Reproduce the records word for word, from the first line to the line containing "Screen dimensions: 1266x631".

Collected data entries
►
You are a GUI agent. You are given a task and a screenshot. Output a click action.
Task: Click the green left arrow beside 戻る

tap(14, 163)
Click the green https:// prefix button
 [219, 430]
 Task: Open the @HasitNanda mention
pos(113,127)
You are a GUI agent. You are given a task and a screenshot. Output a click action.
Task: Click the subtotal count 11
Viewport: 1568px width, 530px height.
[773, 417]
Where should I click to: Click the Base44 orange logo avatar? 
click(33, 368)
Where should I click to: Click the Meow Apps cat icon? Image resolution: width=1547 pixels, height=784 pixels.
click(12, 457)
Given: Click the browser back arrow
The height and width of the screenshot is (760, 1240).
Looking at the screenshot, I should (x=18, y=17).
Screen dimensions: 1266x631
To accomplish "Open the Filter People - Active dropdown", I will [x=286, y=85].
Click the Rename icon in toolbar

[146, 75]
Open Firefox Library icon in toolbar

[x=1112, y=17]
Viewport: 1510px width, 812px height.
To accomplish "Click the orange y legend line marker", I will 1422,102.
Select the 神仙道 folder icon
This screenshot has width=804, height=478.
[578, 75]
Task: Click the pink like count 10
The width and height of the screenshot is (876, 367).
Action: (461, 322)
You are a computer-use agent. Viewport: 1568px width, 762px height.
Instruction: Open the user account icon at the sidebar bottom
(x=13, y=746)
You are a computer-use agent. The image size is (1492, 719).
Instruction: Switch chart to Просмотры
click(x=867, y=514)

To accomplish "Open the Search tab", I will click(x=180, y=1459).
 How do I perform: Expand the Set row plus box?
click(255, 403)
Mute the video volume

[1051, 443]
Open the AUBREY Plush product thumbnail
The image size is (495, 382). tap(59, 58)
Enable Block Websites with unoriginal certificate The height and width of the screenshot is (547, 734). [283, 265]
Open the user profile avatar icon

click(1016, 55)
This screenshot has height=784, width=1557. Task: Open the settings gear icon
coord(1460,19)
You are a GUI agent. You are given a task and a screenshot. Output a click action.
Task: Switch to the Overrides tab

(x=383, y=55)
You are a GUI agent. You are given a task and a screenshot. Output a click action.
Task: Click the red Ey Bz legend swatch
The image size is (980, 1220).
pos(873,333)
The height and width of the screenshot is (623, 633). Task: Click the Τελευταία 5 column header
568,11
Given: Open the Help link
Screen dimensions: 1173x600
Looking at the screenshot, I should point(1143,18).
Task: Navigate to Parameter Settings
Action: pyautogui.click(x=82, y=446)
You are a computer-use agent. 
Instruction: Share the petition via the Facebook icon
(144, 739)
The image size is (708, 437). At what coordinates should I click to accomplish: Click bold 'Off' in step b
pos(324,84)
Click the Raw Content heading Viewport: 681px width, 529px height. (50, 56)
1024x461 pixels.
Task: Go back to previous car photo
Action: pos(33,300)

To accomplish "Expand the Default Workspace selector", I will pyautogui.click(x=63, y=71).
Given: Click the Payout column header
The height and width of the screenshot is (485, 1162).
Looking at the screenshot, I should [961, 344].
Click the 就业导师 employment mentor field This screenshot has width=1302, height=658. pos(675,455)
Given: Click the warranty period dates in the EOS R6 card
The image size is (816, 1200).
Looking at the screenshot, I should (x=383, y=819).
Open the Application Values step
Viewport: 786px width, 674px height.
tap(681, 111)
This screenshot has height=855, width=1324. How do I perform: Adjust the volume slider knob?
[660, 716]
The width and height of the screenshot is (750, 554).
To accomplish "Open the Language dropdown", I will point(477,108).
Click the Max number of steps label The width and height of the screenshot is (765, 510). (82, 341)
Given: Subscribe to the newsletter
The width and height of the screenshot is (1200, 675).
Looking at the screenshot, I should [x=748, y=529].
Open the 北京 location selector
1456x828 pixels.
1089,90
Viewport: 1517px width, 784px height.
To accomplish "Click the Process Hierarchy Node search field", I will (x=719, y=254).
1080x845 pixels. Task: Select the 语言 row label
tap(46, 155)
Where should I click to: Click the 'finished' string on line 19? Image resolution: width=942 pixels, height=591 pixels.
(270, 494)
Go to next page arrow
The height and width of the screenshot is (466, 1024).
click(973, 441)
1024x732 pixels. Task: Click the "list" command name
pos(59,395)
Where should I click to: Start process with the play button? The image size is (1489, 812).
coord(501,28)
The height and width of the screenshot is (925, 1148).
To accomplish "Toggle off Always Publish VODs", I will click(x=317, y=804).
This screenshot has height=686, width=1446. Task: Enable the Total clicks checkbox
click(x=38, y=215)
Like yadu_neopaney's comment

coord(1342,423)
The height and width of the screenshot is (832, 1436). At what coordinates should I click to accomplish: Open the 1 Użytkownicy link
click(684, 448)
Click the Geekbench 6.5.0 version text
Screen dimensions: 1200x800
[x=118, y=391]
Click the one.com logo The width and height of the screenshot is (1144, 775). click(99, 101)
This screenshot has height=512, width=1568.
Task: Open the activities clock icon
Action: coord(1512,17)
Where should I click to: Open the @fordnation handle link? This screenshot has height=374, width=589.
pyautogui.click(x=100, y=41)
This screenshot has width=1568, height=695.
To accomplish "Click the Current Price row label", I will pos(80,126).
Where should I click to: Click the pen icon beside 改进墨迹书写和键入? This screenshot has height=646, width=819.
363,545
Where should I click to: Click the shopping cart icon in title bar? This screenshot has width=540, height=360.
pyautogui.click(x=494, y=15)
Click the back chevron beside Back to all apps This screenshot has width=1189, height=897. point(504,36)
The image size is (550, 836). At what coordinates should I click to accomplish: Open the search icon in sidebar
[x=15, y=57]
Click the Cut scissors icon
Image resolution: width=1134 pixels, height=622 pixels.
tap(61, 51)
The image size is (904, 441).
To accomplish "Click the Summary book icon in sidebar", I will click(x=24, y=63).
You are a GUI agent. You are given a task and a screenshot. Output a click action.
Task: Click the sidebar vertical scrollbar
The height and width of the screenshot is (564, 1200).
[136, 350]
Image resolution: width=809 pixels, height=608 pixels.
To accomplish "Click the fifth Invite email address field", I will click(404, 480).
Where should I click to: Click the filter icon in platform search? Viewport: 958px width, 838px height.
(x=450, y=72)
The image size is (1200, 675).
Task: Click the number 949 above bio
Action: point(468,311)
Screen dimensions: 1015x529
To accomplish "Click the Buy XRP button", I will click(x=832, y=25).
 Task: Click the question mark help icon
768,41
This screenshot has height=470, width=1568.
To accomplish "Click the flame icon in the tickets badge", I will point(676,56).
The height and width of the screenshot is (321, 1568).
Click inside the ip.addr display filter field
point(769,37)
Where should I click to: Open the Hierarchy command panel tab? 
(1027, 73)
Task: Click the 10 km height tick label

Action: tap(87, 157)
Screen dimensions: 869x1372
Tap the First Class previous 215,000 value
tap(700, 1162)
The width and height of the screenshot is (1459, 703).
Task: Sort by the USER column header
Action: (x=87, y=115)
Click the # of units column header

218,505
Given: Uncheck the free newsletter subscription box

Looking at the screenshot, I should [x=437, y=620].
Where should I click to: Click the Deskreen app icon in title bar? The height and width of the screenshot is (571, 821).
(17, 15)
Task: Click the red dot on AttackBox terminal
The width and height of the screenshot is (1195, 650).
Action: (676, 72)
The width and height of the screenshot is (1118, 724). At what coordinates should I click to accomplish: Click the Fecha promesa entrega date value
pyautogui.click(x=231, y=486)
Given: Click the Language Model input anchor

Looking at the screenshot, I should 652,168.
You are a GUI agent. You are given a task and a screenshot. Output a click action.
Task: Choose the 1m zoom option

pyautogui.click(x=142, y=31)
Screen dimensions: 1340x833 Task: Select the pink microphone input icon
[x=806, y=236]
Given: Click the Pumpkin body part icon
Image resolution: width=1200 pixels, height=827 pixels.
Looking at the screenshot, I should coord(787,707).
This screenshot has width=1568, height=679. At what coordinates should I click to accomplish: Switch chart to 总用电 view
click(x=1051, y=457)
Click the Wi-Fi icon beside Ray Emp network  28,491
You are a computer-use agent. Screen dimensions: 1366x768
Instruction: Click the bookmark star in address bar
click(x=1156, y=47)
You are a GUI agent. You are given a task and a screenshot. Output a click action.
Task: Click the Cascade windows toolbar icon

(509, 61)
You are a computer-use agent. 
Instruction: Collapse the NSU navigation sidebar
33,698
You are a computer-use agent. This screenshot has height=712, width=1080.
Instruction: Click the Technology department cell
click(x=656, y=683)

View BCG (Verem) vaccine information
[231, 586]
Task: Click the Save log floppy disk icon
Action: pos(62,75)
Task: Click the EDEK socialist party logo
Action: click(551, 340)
◄
- OUTPUT FOR THIS EXERCISE
You are a GUI agent. You are given a task and a screenshot. Output a click action.
Task: Click the green left arrow beside 戻る

tap(14, 163)
Click the green https:// prefix button
 [219, 430]
 Task: Open the @HasitNanda mention
pos(113,127)
You are a GUI agent. You are given a task and a screenshot. Output a click action.
Task: Click the subtotal count 11
Viewport: 1568px width, 530px height.
[773, 417]
Where should I click to: Click the Base44 orange logo avatar? 
click(33, 368)
Where should I click to: Click the Meow Apps cat icon? Image resolution: width=1547 pixels, height=784 pixels.
click(12, 457)
Given: Click the browser back arrow
The height and width of the screenshot is (760, 1240).
Looking at the screenshot, I should (x=18, y=17).
Screen dimensions: 1266x631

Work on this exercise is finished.